Leave test for class actions affirmed

If a recent Ontario Superior Court decision is any indication, the test for leave to commence a secondary-market securities application as enunciated by the Supreme Court of Canada in December will have real teeth in its practical application. “The decision of Justice [Helen] Rady [in Bradley v. Eastern Platinum Ltd.] makes it clear that the leave threshold is going to be a meaningful merits test ...

 

 

If a recent Ontario Superior Court decision is any indication, the test for leave to commence a secondary-market securities application as enunciated by the Supreme Court of Canada in December will have real teeth in its practical application.

“The decision of Justice [Helen] Rady [in Bradley v.
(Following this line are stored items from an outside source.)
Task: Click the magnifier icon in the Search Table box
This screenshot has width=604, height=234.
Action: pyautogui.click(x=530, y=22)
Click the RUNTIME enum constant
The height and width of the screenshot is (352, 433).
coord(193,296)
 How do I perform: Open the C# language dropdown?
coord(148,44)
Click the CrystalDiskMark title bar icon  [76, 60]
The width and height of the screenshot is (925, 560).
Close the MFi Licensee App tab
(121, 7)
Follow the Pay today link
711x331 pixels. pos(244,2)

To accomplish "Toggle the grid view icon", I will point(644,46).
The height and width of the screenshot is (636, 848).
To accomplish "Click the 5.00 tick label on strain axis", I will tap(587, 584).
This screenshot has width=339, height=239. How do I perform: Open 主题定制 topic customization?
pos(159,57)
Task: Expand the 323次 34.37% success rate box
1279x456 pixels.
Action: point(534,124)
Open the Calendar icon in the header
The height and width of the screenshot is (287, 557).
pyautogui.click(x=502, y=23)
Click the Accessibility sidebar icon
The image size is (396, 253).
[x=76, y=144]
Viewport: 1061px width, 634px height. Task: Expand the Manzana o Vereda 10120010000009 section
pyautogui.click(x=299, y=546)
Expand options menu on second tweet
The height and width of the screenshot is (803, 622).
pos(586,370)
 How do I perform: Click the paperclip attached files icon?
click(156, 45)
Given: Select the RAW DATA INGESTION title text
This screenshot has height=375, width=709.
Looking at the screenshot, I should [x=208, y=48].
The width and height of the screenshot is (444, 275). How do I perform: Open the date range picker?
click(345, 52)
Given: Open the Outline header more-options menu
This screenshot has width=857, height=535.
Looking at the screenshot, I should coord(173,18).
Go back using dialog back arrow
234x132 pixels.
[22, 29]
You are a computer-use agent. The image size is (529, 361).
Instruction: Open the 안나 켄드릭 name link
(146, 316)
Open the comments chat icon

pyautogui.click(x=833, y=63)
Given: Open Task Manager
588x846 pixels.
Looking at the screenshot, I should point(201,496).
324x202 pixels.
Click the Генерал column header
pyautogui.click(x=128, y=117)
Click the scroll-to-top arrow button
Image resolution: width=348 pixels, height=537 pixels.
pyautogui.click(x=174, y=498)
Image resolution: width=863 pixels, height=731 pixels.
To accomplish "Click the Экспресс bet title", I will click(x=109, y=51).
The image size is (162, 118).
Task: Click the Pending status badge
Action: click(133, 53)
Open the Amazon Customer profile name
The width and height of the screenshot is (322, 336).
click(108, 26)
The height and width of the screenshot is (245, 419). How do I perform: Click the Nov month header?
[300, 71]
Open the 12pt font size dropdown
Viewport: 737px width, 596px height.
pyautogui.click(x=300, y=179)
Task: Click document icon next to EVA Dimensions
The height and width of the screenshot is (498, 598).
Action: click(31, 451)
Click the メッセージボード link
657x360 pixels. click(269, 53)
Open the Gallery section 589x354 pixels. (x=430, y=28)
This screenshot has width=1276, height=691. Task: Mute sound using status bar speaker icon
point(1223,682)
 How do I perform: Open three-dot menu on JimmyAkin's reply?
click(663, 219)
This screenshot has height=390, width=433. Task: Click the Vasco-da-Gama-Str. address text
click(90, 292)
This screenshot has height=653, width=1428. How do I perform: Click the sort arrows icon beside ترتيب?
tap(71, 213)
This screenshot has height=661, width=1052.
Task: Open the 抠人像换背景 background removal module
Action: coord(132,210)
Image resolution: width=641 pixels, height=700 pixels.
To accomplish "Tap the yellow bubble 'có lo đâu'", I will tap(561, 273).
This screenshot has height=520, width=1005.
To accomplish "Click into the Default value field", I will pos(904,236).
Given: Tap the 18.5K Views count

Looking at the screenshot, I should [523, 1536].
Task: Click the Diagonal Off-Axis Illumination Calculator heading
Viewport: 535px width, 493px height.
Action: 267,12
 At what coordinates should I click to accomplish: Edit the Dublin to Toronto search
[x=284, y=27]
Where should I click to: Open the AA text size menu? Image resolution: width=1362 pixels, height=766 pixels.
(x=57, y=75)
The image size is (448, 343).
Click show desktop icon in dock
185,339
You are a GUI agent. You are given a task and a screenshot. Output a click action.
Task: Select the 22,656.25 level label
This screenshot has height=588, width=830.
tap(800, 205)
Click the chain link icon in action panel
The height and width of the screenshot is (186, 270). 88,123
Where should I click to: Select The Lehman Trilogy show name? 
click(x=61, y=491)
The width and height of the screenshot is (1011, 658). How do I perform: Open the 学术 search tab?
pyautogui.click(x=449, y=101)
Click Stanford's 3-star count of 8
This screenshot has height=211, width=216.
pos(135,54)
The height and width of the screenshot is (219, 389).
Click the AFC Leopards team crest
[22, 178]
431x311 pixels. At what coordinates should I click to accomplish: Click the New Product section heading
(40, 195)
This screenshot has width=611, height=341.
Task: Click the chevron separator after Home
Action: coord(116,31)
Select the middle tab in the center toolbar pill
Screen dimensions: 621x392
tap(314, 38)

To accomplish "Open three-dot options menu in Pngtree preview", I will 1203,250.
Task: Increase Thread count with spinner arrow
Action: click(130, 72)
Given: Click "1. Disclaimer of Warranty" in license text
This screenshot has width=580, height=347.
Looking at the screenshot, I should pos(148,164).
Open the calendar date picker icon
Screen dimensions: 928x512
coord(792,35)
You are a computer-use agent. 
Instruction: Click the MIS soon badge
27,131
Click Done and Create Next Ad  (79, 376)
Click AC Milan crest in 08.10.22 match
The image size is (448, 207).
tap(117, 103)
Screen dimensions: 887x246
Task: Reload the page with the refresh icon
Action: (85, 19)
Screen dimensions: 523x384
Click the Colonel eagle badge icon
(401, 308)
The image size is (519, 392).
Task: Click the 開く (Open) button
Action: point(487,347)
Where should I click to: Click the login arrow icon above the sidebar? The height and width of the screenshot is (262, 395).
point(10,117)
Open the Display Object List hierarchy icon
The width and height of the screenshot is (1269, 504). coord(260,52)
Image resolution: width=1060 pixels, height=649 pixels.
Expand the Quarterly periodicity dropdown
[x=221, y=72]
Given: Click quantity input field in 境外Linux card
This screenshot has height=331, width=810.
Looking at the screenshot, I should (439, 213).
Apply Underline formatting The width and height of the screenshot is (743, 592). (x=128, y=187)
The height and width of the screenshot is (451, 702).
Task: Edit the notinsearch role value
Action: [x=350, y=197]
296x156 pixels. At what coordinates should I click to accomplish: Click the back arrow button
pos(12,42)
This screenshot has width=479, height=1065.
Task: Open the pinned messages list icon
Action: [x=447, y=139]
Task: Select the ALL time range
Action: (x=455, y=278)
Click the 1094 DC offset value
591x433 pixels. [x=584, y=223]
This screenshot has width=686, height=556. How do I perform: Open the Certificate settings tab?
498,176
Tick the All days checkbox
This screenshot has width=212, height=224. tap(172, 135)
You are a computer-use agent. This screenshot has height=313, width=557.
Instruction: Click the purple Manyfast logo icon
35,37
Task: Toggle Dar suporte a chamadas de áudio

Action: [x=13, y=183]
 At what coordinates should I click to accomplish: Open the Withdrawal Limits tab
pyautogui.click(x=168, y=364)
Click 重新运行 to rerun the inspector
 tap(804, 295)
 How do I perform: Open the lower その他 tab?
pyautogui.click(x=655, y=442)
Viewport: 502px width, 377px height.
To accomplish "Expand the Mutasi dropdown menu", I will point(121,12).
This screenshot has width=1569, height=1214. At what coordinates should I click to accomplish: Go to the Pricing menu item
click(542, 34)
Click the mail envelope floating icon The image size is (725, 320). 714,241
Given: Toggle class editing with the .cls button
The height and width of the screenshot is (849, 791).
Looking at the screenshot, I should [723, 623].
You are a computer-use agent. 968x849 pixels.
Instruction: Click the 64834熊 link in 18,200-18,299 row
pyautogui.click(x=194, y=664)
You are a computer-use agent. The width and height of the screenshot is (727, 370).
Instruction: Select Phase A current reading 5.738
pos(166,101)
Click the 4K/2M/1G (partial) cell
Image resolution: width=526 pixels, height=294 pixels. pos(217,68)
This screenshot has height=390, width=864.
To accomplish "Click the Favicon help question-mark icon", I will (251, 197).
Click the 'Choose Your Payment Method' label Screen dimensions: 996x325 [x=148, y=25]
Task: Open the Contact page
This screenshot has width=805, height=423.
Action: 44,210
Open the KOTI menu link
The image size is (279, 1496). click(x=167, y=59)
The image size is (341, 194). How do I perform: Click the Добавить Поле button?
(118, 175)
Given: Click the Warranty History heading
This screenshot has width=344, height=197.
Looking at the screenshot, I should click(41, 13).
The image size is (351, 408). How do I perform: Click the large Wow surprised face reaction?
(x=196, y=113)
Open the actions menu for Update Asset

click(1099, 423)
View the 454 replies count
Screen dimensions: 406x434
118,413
Eastern Platinum Ltd.] makes it clear that the leave threshold is going to be a meaningful merits test, which is what the leave test was always intended to be,” says Alan D’Silva of Stikeman Elliott LLP in Toronto, who represented Eastern.

The Ontario Securities Act requires the plaintiff to establish a “reasonable possibility that the action will be resolved at trial in the plaintiff’s favour.” But the parameters of the leave test only took real shape with the release of the high court’s judgment in CIBC v. Green. In that decision, the court held that plaintiffs must demonstrate a “reasonable or realistic chance that the action will succeed.” To this end, they had to “offer both a plausible analysis of the applicable legislative provisions and credible evidence in support of the claim.”

The court provided little guidance on how the test should be applied, though, leaving doubt as to Green’s practical application. Rady’s ruling puts that doubt to rest, requiring courts to undertake “a robust, meaningful examination and critical evaluation of the evidence (or absence of evidence)” that the action had some merit. The leave test, then, has to be more “than a ‘speed bump’ in the litigation.”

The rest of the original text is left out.